> **Brano fornito**
□ □ □ □

Avere un lavoro che piace non è solo un’esperienza appagante, ma una condizione quasi necessaria, per quanto non sufficiente, per condurre un’esistenza felice. Ne discende che, almeno ai miei occhi, essere scrittore di professione potrebbe essere una buona premessa di felicità. Giusto? Sbagliato.

Il mestiere dello scrittore è a grave rischio – lo testimonia il fatto che sia una delle professioni più falcidiate dai suicidi (serve un elenco?) – e pure conquistare il successo non sembra avere nessun effetto deterrente contro la depressione. La competizione gioca evidentemente il suo ruolo, e la frustrazione, che accompagna la consapevolezza di chi sa che non sarà mai il nuovo Flaubert, fa il resto.

Così Emmanuel Carrère vorrebbe essere Houellebecq, che forse sogna di essere Jo Nesbø, che vorrebbe essere Stephen King, che vorrebbe essere Le Carré, e così via. One man’s ceiling is another man’s floor, il soffitto di qualcuno è il pavimento di un altro, come cantava Paul Simon, e nel frattempo nessun essere sano di mente può sentirsi legittimamente l’erede di Dostoevskij.

Un libro come questo Yoga (Adelphi) potrebbe essere letto anche in qualità di un trattato su come uno scrittore (di successo ma depresso) può scampare al suicidio (magari andandoci vicino), attraverso meditazione, sedute psichiatriche, attività volontaristiche, effimere storie d’amore e di sesso e persino trattamenti di elettroshock – tutto questo senza ottenere risultati definitivi nei confronti della depressione e della paura di poterci ricadere.

Ma Carrère non ha la profondità né di un Foster Wallace né di Giuseppe Berto, che con Il Male Oscuro ha scritto un trattato ben più convincente sui labirinti della mente; lo scrittore francese – partito con l’intenzione di realizzare “un libricino arguto e accattivante sullo yoga” – si trova quindi a raccontare una storia autobiografica che riguarda essenzialmente la sua depressione e tutto quello che le gira intorno, con divagazioni geografiche, cinematografiche, letterarie e persino musicali, e citazioni spesso illuminanti che vanno da Malraux a Buzzati, da Glenn Gould a Renaud Camus; divagazioni e citazioni che tengono in piedi un racconto altrimenti così esangue da far venire in mente il titolo della ben più gustosa autobiografia di Woody Allen: A proposito di niente.

□ □ □ □

> **Dati forniti**
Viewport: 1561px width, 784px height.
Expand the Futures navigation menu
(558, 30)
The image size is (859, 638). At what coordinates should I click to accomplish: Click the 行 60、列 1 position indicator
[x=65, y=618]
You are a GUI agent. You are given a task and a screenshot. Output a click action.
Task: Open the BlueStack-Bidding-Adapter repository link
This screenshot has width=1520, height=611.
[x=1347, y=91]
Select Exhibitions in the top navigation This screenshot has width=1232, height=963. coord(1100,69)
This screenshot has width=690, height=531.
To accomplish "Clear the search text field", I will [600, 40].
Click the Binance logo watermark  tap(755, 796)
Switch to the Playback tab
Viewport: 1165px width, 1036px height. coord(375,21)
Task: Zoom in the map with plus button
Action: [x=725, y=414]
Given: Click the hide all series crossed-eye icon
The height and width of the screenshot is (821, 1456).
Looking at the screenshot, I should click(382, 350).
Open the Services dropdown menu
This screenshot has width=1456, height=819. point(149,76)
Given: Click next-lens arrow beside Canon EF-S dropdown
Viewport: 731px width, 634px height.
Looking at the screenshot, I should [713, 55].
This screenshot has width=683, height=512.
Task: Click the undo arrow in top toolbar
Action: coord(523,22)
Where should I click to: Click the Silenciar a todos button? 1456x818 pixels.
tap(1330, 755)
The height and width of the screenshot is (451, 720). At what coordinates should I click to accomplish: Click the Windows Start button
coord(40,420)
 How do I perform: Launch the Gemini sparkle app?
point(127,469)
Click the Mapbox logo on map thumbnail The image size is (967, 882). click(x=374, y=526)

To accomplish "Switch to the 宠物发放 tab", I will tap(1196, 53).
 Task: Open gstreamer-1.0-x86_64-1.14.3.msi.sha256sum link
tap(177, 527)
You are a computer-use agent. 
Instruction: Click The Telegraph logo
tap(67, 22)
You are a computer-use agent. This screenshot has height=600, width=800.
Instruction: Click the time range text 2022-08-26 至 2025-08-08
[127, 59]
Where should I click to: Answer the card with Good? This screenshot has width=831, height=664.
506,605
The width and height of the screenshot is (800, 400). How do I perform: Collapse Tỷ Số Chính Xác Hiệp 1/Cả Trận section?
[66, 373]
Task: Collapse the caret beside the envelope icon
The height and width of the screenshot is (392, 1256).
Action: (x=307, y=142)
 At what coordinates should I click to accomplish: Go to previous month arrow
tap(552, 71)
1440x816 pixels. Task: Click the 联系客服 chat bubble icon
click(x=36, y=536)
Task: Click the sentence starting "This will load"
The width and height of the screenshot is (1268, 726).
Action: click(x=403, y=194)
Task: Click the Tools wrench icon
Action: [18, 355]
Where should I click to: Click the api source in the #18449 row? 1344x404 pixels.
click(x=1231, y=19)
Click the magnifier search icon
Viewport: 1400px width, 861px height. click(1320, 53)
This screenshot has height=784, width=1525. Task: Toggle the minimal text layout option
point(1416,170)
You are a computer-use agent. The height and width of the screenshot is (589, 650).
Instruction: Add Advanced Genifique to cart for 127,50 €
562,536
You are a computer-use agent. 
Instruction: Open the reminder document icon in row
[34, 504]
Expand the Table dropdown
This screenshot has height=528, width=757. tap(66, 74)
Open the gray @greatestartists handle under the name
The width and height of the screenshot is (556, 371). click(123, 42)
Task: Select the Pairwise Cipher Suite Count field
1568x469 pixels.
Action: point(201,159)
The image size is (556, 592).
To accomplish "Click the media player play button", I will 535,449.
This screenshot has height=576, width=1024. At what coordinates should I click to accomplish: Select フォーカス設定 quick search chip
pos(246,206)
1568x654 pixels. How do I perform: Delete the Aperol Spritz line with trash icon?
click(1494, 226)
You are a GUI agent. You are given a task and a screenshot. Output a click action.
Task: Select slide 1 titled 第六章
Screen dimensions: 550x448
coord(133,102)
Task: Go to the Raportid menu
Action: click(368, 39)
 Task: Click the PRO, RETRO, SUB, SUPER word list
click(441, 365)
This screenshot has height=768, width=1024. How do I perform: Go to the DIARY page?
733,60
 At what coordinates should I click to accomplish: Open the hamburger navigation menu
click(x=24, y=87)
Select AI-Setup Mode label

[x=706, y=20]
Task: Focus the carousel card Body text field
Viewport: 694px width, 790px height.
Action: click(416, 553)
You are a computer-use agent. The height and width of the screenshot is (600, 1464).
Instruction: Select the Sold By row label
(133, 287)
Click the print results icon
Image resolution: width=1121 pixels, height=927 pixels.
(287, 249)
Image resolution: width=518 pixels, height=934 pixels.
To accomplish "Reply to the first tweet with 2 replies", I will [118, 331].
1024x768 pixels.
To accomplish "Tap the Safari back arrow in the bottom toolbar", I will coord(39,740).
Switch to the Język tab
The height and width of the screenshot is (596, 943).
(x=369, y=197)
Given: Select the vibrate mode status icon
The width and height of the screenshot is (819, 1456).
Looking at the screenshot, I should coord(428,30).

□ □ □ □

> **Consegna 1**
Trascrivi alla lettera la parte della recensione di Yoga compresa tra "Così Emmanuel Carrère" e "di poterci ricadere.", estremi inclusi.
> **Consegna 2**
Scrivi il seguito della recensione di Yoga, partendo da dove termina.
I record non hanno alcun legame con la recensione di Yoga.

> **Risultato 1**
Così Emmanuel Carrère vorrebbe essere Houellebecq, che forse sogna di essere Jo Nesbø, che vorrebbe essere Stephen King, che vorrebbe essere Le Carré, e così via. One man’s ceiling is another man’s floor, il soffitto di qualcuno è il pavimento di un altro, come cantava Paul Simon, e nel frattempo nessun essere sano di mente può sentirsi legittimamente l’erede di Dostoevskij.

Un libro come questo Yoga (Adelphi) potrebbe essere letto anche in qualità di un trattato su come uno scrittore (di successo ma depresso) può scampare al suicidio (magari andandoci vicino), attraverso meditazione, sedute psichiatriche, attività volontaristiche, effimere storie d’amore e di sesso e persino trattamenti di elettroshock – tutto questo senza ottenere risultati definitivi nei confronti della depressione e della paura di poterci ricadere.

> **Risultato 2**
C’è da dire che il libro inizia benissimo, grazie allo sguardo autoironico e abbastanza irriverente nei confronti del fanatismo e dei luoghi comuni che caratterizzano i seguaci di certe dottrine esoteriche: un miscuglio di misticismo e dabbenaggine che fa credere a tanti – in modalità consolatoria – che la pratica di una filosofia mistico-orientale possa condurre non solo alla conoscenza di sé e del mondo ma addirittura all’illuminazione e alla percezione esatta del bene e del male.

Per carità, abbiamo tutti bisogno di credere a qualcosa – c’è anche chi ripudia le religioni per rifugiarsi negli oroscopi e nella chiromanzia – ma Carrère è davvero fulminante quando narra dell’esistenza di uno “stage di teletrasporto” finendo col chiedersi se rimanere delusi dall’evidenza che il teletrasporto non funziona sia da considerarsi come “indice di invidiabile apertura mentale” o sia piuttosto la dimostrazione che chi ci crede (e dichiara poi di essere rimasto deluso) non sia in definitiva “un po’ coglione”.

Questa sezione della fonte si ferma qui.